De in hoger beroep overgelegde informatie van de manueel therapeut, waaruit blijkt dat appellant in de periode van 2008 tot en met 2012 onder behandeling is geweest, kan niet leiden tot het oordeel dat het inzichtelijk gemotiveerde standpunt van de bezwaarverzekeringsarts onjuist zou zijn. Daarbij wordt in aanmerking genomen dat uit deze informatie op geen enkele wijze blijkt dat de door de verzekeringsartsen vastgestelde belastbaarheid niet juist zou zijn.
5.
Hetgeen onder 4.2 tot en met 4.6 is overwogen leidt tot de slotsom dat het Uwv op goede gronden het recht op ziekengeld van appellant met ingang van 29 augustus 2011 heeft beëindigd. Het hoger beroep slaagt niet.

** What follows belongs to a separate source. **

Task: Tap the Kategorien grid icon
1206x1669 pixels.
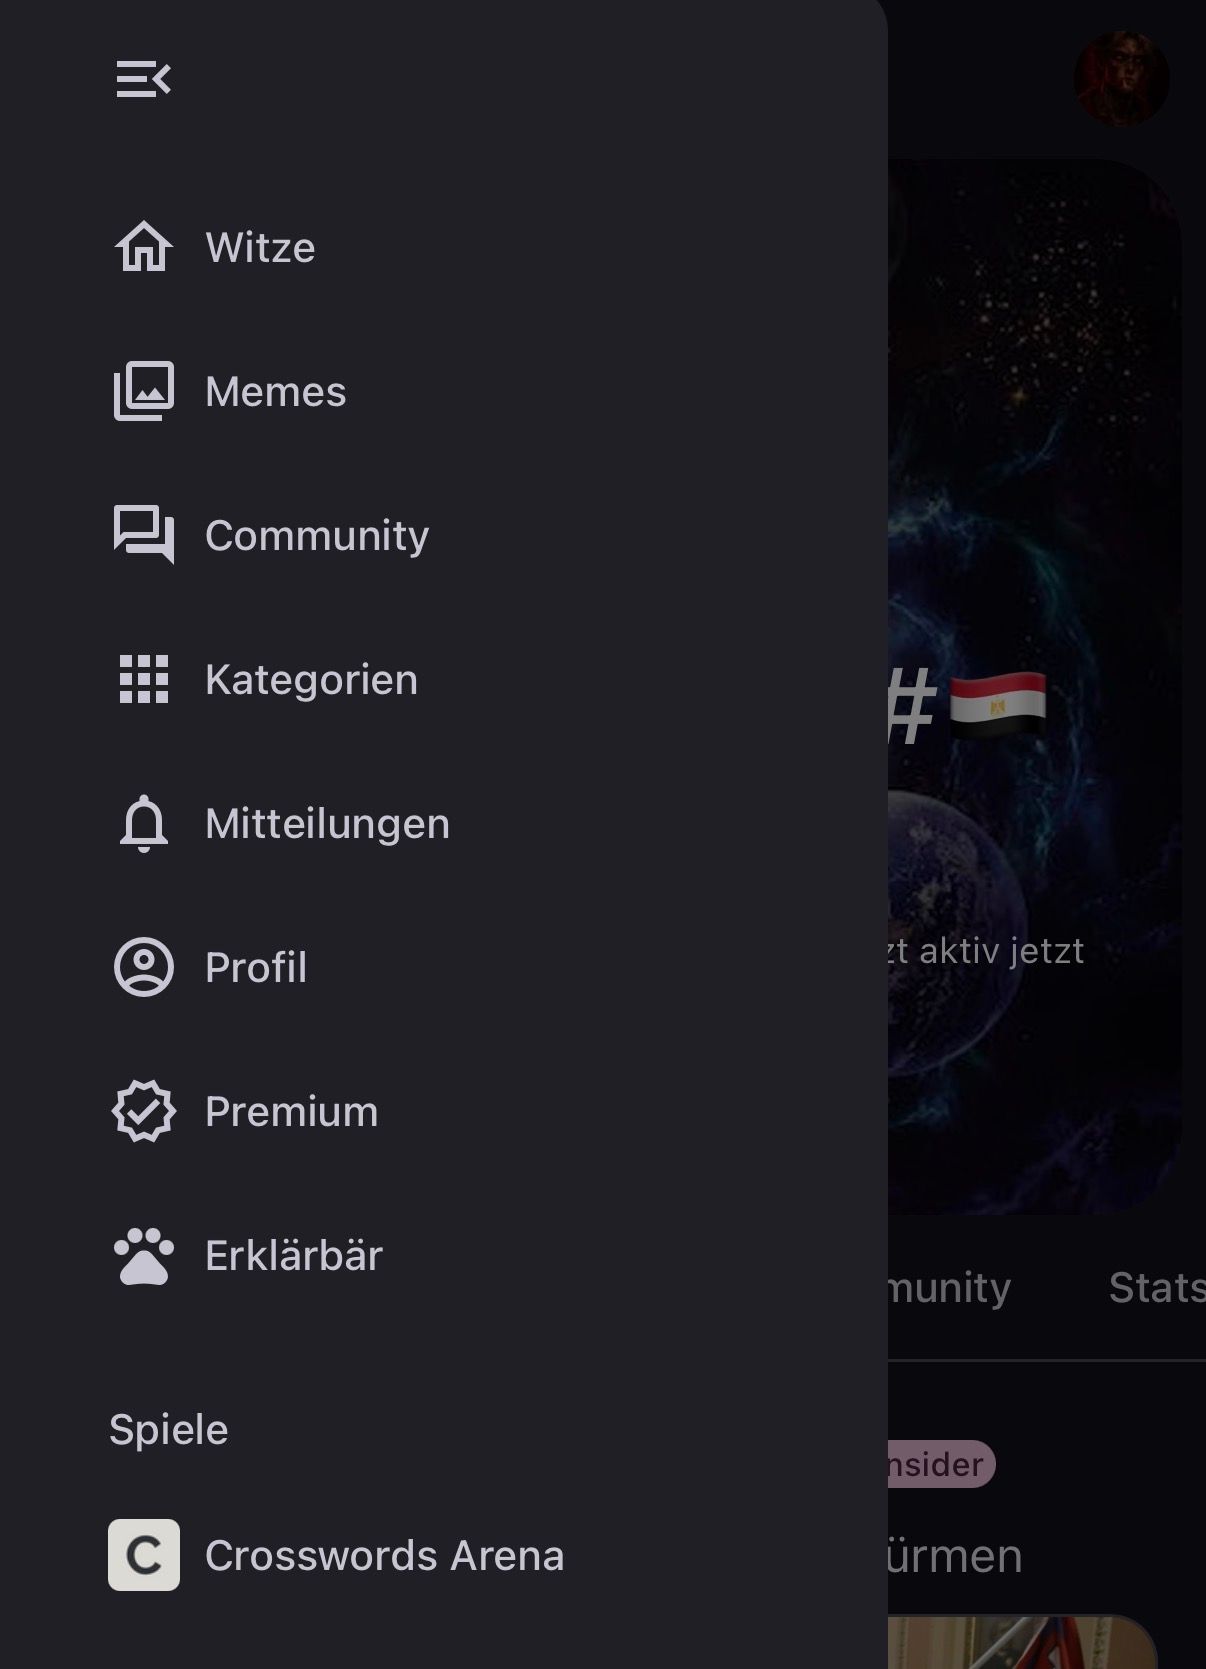Action: [x=143, y=679]
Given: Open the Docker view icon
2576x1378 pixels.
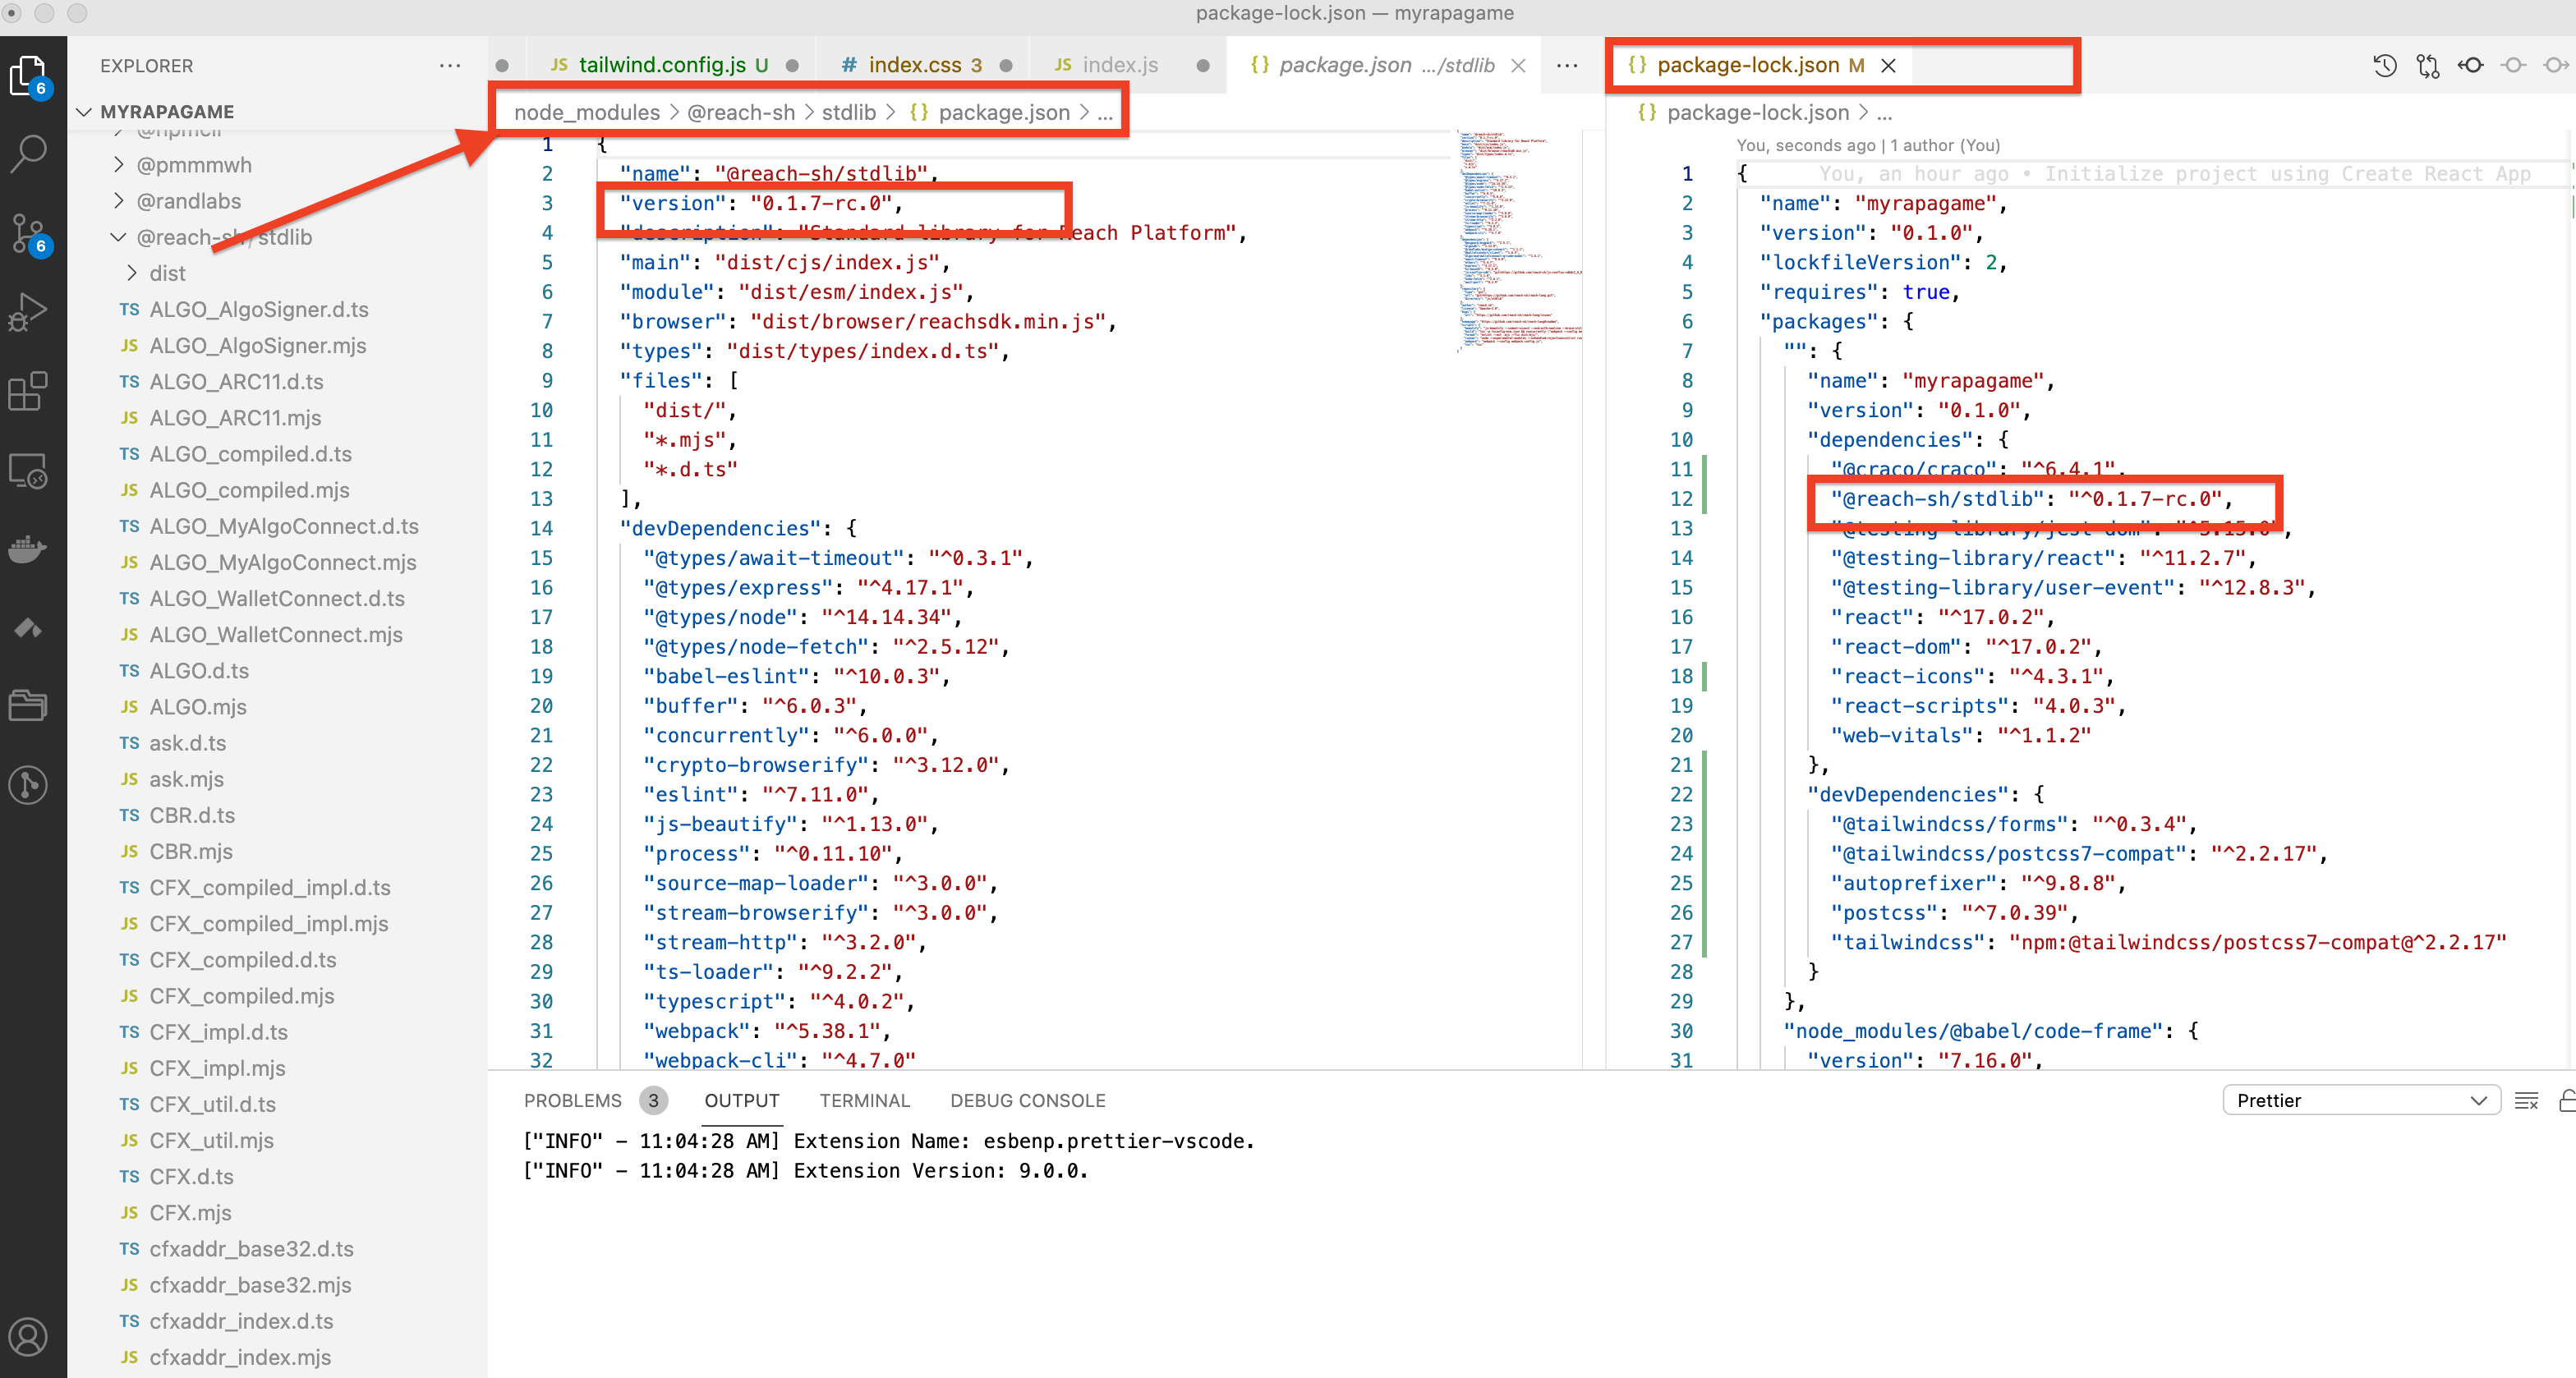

De aangevallen uitspraak dient te worden bevestigd.
6.
Voor een veroordeling in de proceskosten bestaat geen aanleiding.

BESLISSING

De Centrale Raad van Beroep bevestigt de aangevallen uitspraak.
Deze uitspraak is gedaan door A.I. van der Kris, in tegenwoordigheid van Z. Karekezi als griffier. De beslissing is uitgesproken in het openbaar op 13 november 2013.